Jasper hob eine Hand. Dr. Kumar wandte sich ihm zu, so als würde er Caines Bruder jetzt erst bemerken.
«Ah, Sie müssen der Zwillingsbruder sein. David hat mir erzählt, dass Sie kürzlich einen Zusammenbruch erlitten haben.»
Jasper sah zu Caine hinüber, der nickte, wie um zu sagen: Beantworte einfach nur die Fragen, ich erkläre dir das später. Jasper wandte sich wieder dem Arzt zu. «Ja.»
«Wann wurden Sie entlassen?»
«Vor fünf Wochen.»
«Welche Medikation haben Sie bekommen?»
«Momentan nehme ich Zyprexa, aber ich habe auch schon Seroquel und für kurze Zeit Risperdal genommen.»
«Interessant. Und Ihre Symptome sind gegenwärtig unter Kontrolle?»
«Die Stimmen reden mir nicht mehr ein, die Regierung sei hinter meinem Gehirn her, wenn es das ist, was Sie meinen-deinen-keinen-reinen», sagte Jasper mit schmerzerfülltem Grinsen.
Caine beobachtete, wie Dr. Kumar Jasper in Augenschein nahm, und versuchte sich in den Arzt hineinzuversetzen, versuchte zu sehen, was er sah.

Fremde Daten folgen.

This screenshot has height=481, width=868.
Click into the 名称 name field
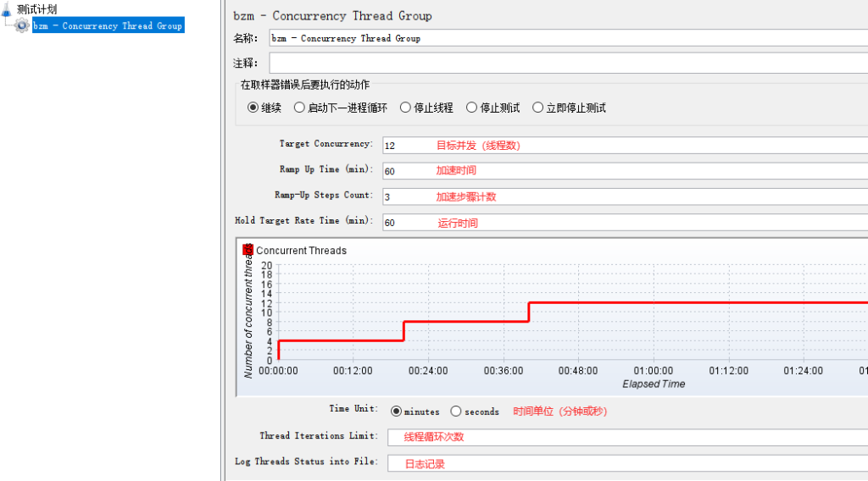point(568,38)
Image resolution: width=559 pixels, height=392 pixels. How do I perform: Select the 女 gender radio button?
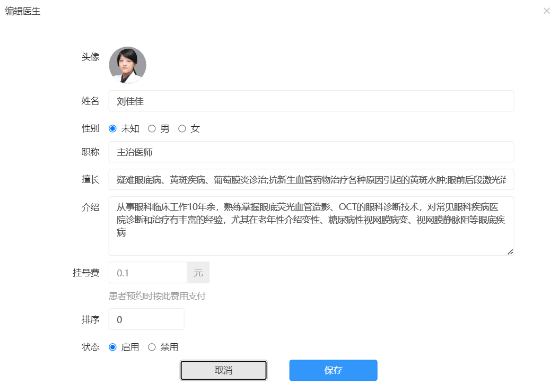point(182,128)
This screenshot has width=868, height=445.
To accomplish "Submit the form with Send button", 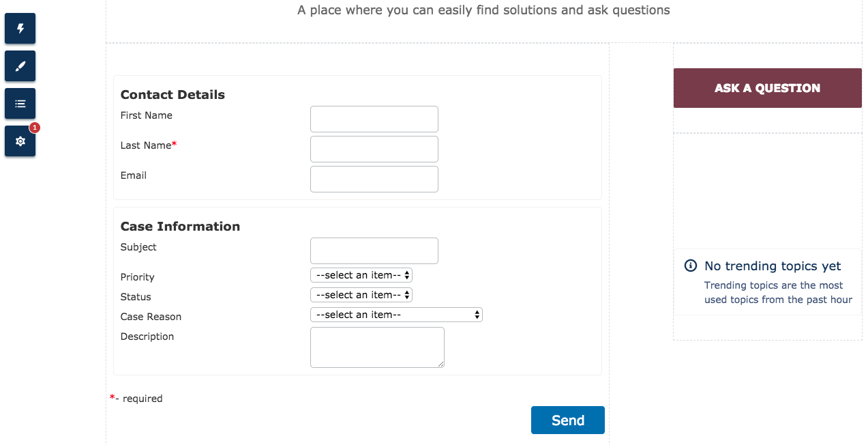I will pos(567,420).
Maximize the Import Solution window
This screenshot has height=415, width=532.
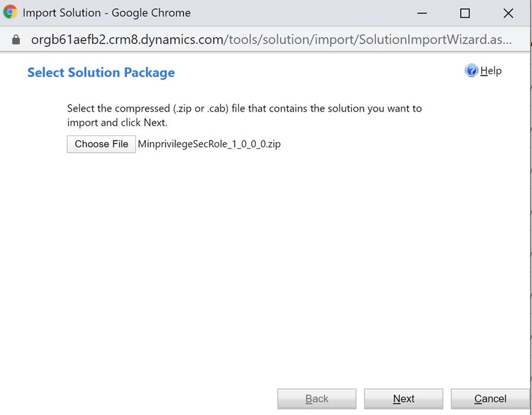point(464,14)
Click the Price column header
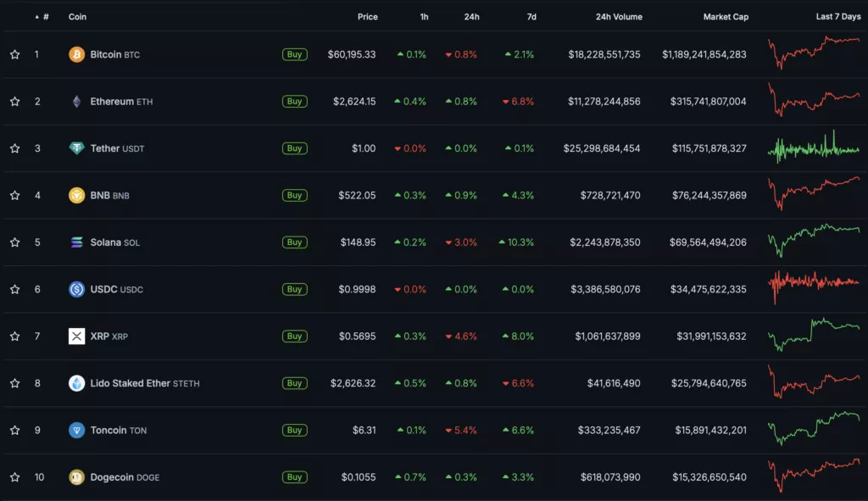 (367, 17)
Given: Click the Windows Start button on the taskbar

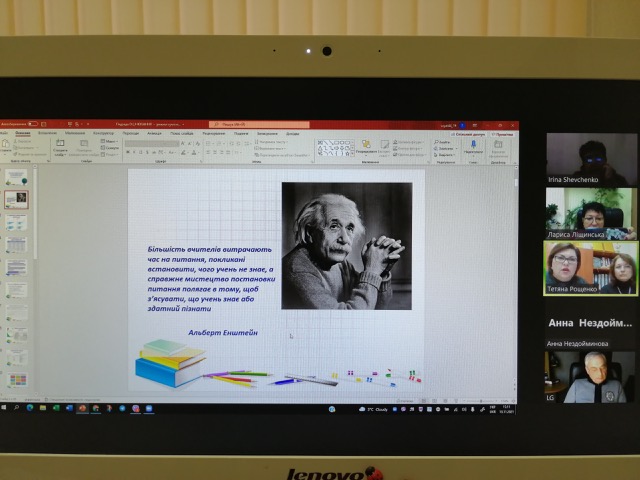Looking at the screenshot, I should point(4,408).
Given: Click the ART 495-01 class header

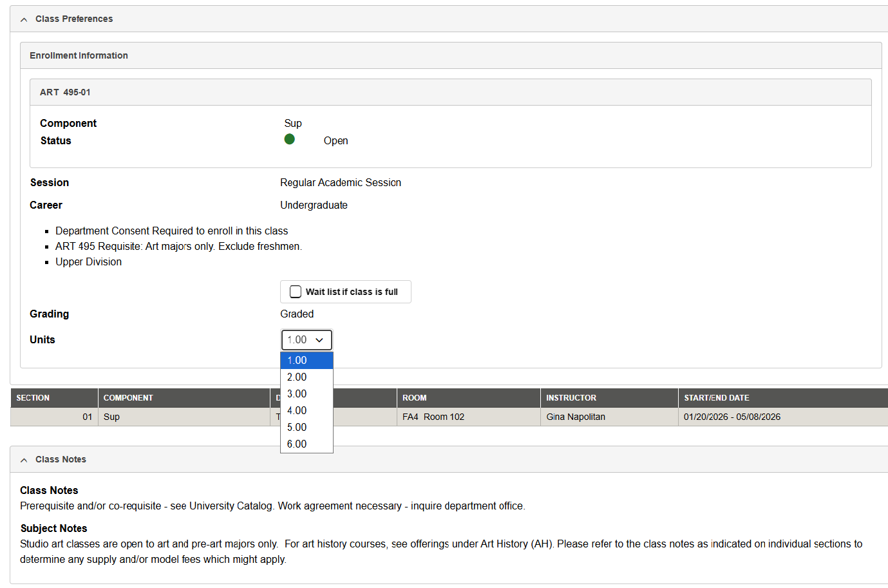Looking at the screenshot, I should point(65,92).
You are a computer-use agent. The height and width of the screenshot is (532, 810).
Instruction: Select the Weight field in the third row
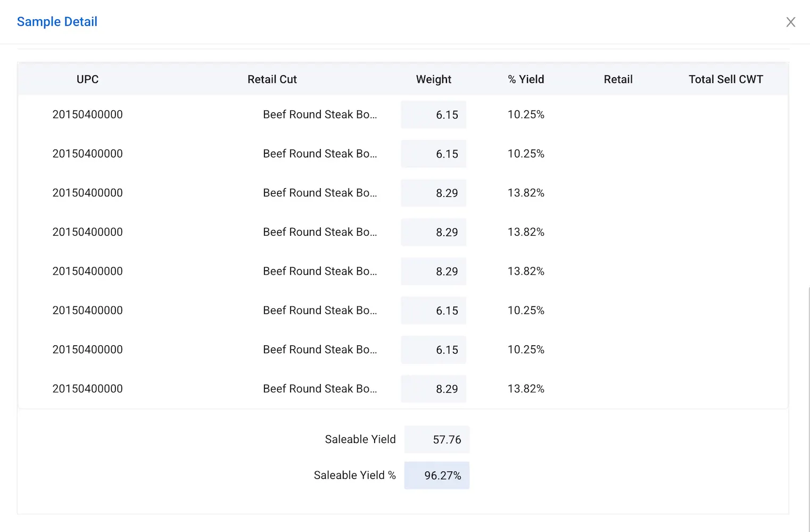pyautogui.click(x=434, y=193)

Die Schizophrenie hatte sich verheerend auf Jaspers Äußeres ausgewirkt; er sah aus wie jemand, dessentwegen man die Straßenseite wechseln würde, wenn er einem entgegenkäme. Wenig später wandte sich Dr. Kumar wieder an Caine.
«Also, wie entscheiden Sie sich?», fragte der Arzt.
«Bleibt mir denn eine andere Wahl?» Caine seufzte. «Ich bin dabei.»
«Gut», sagte Dr. Kumar mit dem Anflug eines Lächelns. «Mein Assistent wird sich um die Formalitäten kümmern. Sie werden morgen aus dem Krankenhaus entlassen, müssen aber jeden dritten Tag für einen Bluttest wieder hier erscheinen. Ich möchte, dass Sie Zeitpunkt und Dauer Ihrer Auren und Anfälle schriftlich festhalten. Und falls Sie irgendwelche Schizophreniesymptome bekommen, wie Wahnvorstellungen, chaotische Sprechmuster oder Halluzinationen, die nicht mit einem Anfall in Zusammenhang stehen, dann –»
«Moment mal.» Jasper stand auf und streckte die Hände aus, um Dr. Kumars Litanei zu unterbrechen. «Warum sollte er Schizophreniesymptome bekommen?»
Dr. Kumar wandte sich zu Caines Zwillingsbruder um, als wäre er ein bockiges Kind, doch als er sah, wie grimmig Jasper guckte, beschloss er, die Frage zu beantworten.
«Das Antiepileptikum, das ich gerade erprobe, hat die Nebenwirkung, dass es die Dopaminproduktion des Gehirns anregt. Ihnen ist ja sicherlich bekannt, dass man einen hohen Dopaminspiegel mit Schizophrenie in Zusammenhang gebracht hat. Da das Antiepileptikum zu einer vermehrten Dopaminausschüttung führt, ist es möglich, dass David einen schizophrenen Schub erleidet.»
Als Dr. Kumar sah, dass Caine und Jasper bange Blicke tauschten, fügte er schnell hinzu: «Ich sage nicht, dass es dazu kommen wird, ich sage nur, dass ein geringes Risiko besteht.»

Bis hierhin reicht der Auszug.